**Directions**
[a] In the passage on cyborgs, who named the science of computers "cybernetics"?
[b] Transcribe the passage on cyborgs from "We might call" to "and is used.".

But now let us try to imagine something that is neither organism nor robot, but a combination of the two. Perhaps we can think of it as an organism-robot or "orbot." That would clearly be a poor name, for it is only "robot" with the first two letters transposed. To say "orgabot," instead, is to be stuck with a rather ugly word.
We might call it a robot-organism, or a "robotanism," which, again, is ugly or "roborg." To my ears, "roborg" doesn't sound bad, but we can't have that. Something else has arisen.
The science of computers was given the name "cybernetics" by Norbert Weiner a generation ago, so that if we consider something that is part robot and part organism and remember that a robot is cybernetic in nature, we might think of the mixture as a "cybernetic organism," or a "cyborg." In fact, that is the name that has stuck and is used.
To see what a cyborg might be, let's try starting with a human organism and moving toward a robot; and when we are quite done with that, let's start with a robot and move toward a human being.
To move from a human organism toward a robot, we must begin replacing portions of the human organism with robotic parts. We already do that in some ways. For instance, a good percentage of the original material of my teeth is now metallic, and metal is, of course, the robotic substance par excellence.
The replacements don't have to be metallic, of course. Some parts of my teeth are now ceramic in nature, and can't be told at a glance from the natural dentine. Still, even though dentine is ceramic in appearance and even, to an extent, in chemical structure, it was originally laid down by living material and bears the marks of its origin. The ceramic that has replaced the dentine shows no trace of life, now or ever.
We can go further. My breastbone, which had to be split longitudinally in an operation a few years back is now held together by metallic staples, which have remained in place ever since. My sister-in-law has an artificial hip-joint replacement. There are people who have artificial arms or legs and such non-living limbs are being designed, as time passes on, to be ever more complex and useful. There are people who have lived for days and even months with artificial hearts, and many more people who live for years with pacemakers.
We can imagine, little by little, this part and that part of the human being replaced by inorganic materials and engineering devices. Is there any part which we would find difficult to replace, even in imagination?

**Material**
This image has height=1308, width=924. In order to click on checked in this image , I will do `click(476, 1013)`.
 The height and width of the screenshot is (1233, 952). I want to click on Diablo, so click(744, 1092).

**Complete answers**
[a] Norbert Weiner

[b]
We might call it a robot-organism, or a "robotanism," which, again, is ugly or "roborg." To my ears, "roborg" doesn't sound bad, but we can't have that. Something else has arisen.
The science of computers was given the name "cybernetics" by Norbert Weiner a generation ago, so that if we consider something that is part robot and part organism and remember that a robot is cybernetic in nature, we might think of the mixture as a "cybernetic organism," or a "cyborg." In fact, that is the name that has stuck and is used.